Ich will hier einige der wichtigsten Passagen übersetzt, natürlich ohne juristische Gewähr, wiedergeben, und damit dem Trend entgegenwirken, statt den Link und den Text zu verbreiten, nur seine medialen Interpretationen zu veröffentlichen, was insbesondere die so genannten Künstlichen Intelligenzen tun. Fragt man sie nach dem Link, geben sie Links zu Medien. Sie tun, was man ihnen befahl. Dem Leser soll die schwere Prüfung des Lesens und Verstehens abgenommen werden. Ich hoffe, man erkennt im letzten Satz die Satire, denn in der heutigen Welt ist Politik nicht mehr von Satire zu unterscheiden. Tatsächlich kann nur derjenige den ganzen Umfang der Verurteilung, welche in dem Dokument enthalten ist, verstehen, der sich den enormen Umfang der Vorwürfe anschaut. Das Gericht bestätigt alle Vorwürfe hinsichtlich Annexion und Apartheid, die jeder schon seit vielen Jahren sehen konnte, deren Existenz aber von deutschen Politikern bewusst mit der VerleumdungAntisemitismus“ vom Tisch gewischt wurden.

Besonders blamabel ist dieses beurteilende Gutachten für die deutschen Politiker, welche am 17. Mai 2019 im Bundestag Reden führten, welche vollkommen an der Realität vorbei gingen, und es ist eine Bestätigung der Politik der BDS-Bewegung (Boykott, Desinvestition, Sanktionen), deren Forderungen im Detail den Forderungen entsprechen, welche nun mit diesem Urteil durch den IGH formuliert wurden. Während 2019 die Bewegung von der deutschen Politik implizit als „antisemitisch“ verleumdet wurde.

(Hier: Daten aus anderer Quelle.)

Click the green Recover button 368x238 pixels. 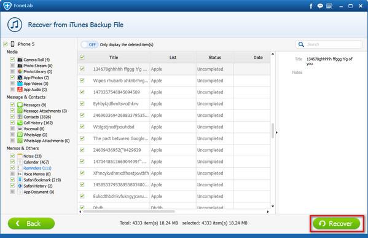337,223
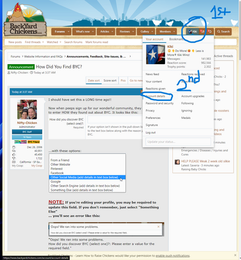Open HELP PLEASE Weak silkie thread
The image size is (241, 260).
pos(205,161)
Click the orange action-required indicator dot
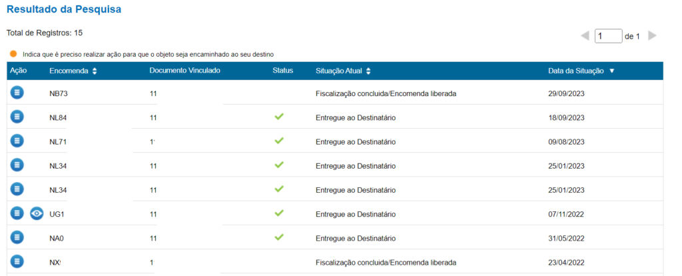682x276 pixels. pos(13,54)
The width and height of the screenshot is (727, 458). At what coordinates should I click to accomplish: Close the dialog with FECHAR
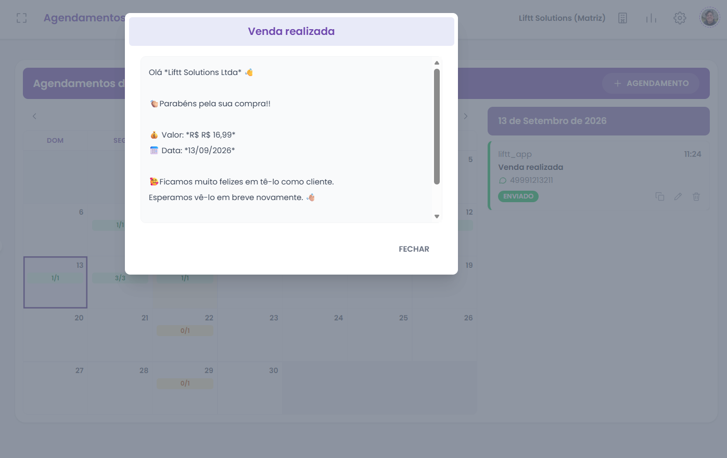point(414,249)
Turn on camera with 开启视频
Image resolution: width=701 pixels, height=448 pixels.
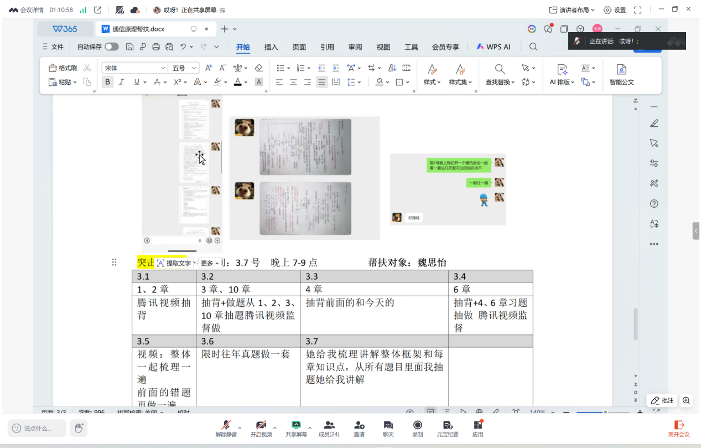tap(261, 428)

Der Titel des Urteils lautet: Beratende Stellungnahme über

„Rechtliche Folgen, die sich aus der Politik und Praktiken Israels im besetzten Palästinensischen Gebiet ergeben, einschliesslich Ost-Jerusalem.“

Ich möchte mit dem Schluss beginnen, und dann zu den einzelnen Punkten des Urteils ein paar Beispiele aufzeigen.

Zitat: (285) Aus diesen Gründen kommt das Gericht [Abstimmungsverhalten der Richter im Originaldokument, nicht in der deutschen Übersetzung]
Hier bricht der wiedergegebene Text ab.